To understand, how a search engine works, we can divide the work of search engines into three different stages: crawling, indexing, and retrieval.
Crawling: It is performed by software robots called web spiders or web crawlers. Each search engine has its web spiders to perform crawling. In this step, the spiders visit websites or web pages and read them and follow the links to other web pages of the site. Thus by crawling, they can find out what is published on the World Wide Web. Once the crawler visits a page, it makes a copy of that page and adds its URL to the index.
The web spider generally starts crawling with heavily used servers and popular web pages. It follows the route determined by the link structure and finds new interconnected documents through new links. It also revisits the previous sites to check for the changes or updates in the web pages. If changes are found, it makes a copy of the changes to update the index.
Indexing: It involves building an index after crawling all websites or web pages found on the World Wide Web. An index of the crawled sites is made based on the type and quality of information provided by them and stored in huge storage facilities. It is like a book that contains a copy of each webpage crawled by the spider. Thus, it collects and organizes the information from all over the internet.
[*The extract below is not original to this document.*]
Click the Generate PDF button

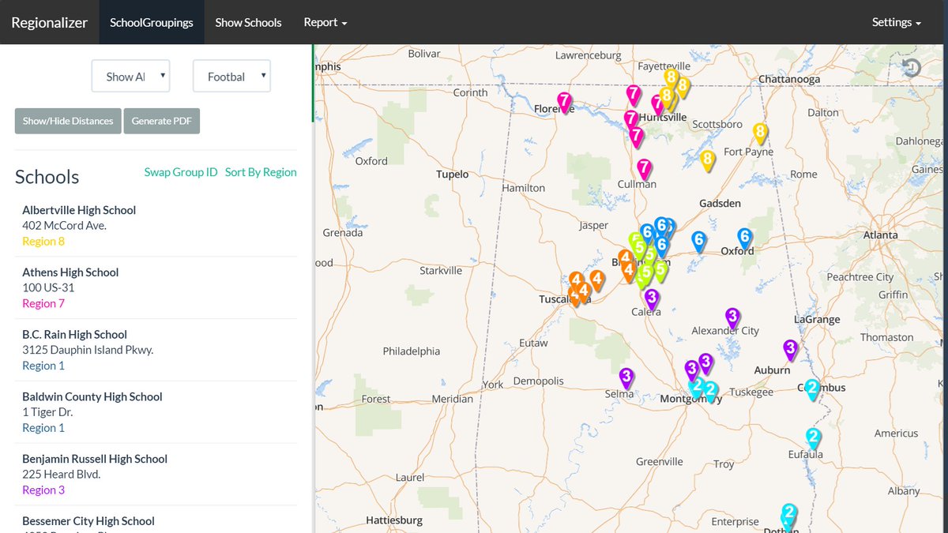pyautogui.click(x=162, y=121)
Retrieval: In this step, the search engine responds to the search queries made by the users by providing a list of websites with relevant answers or information in a particular order. It keeps the relevant websites, which offer unique and original information, on the top of the search engine result pages. So, whenever, a user performs an online search, the search engine searches its database for the websites or web pages with relevant information and make a list of these sites based on their relevancy and present this list to the users on the search engine result pages.